## To do
On every line of the listing, check for "will"; copy the lines that have it.

## Data extracts

^^^^^^^^

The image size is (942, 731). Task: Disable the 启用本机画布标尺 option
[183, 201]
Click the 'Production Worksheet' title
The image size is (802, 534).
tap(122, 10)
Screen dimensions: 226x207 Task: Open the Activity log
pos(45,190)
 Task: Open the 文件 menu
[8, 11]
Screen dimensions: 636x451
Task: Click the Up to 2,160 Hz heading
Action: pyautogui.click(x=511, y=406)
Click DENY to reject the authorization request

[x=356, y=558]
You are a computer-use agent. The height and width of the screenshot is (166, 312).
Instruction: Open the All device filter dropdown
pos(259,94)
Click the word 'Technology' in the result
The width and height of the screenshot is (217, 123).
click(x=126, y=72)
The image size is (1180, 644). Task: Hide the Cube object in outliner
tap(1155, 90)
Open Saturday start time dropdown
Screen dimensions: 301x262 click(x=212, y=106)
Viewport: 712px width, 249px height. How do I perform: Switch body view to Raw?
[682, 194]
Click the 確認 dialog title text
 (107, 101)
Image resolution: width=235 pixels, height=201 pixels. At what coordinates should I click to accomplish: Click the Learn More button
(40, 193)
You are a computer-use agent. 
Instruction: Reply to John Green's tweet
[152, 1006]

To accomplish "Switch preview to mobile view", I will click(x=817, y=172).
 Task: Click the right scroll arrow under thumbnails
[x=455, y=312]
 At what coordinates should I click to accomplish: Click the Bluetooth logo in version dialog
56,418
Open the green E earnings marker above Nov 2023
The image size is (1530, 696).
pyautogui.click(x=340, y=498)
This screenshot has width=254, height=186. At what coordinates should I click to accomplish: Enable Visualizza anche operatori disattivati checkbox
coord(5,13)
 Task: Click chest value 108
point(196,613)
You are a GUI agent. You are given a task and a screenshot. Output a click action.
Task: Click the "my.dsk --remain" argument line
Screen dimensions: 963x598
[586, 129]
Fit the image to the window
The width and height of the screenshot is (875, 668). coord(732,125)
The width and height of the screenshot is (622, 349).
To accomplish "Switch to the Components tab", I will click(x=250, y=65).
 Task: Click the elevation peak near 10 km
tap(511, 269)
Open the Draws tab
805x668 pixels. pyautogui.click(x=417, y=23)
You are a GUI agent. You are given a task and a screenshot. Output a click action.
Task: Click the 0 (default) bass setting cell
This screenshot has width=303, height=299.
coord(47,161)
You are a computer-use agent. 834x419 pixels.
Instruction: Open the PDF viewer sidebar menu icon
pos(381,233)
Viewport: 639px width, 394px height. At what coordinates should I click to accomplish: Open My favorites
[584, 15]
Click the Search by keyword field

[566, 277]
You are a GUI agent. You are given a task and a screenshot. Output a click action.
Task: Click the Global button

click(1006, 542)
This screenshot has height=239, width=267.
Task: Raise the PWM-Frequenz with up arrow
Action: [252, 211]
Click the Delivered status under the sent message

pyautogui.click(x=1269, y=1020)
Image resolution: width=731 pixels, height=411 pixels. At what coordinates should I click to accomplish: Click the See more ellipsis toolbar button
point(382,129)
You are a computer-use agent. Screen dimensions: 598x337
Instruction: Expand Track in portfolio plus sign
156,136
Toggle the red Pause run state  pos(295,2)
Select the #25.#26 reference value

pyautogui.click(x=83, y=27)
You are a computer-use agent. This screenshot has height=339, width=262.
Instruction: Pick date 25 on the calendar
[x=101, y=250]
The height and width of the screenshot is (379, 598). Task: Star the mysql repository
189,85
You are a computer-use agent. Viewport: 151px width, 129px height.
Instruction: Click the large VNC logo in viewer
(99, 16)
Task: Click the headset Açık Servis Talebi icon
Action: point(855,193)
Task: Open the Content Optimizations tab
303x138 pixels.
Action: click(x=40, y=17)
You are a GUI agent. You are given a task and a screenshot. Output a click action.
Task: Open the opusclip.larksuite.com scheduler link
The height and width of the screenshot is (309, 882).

^^^^^^^^

## Exercise output
To accomplish "Switch preview to mobile view", I will click(x=817, y=172).
To accomplish "Switch to the Components tab", I will click(x=250, y=65).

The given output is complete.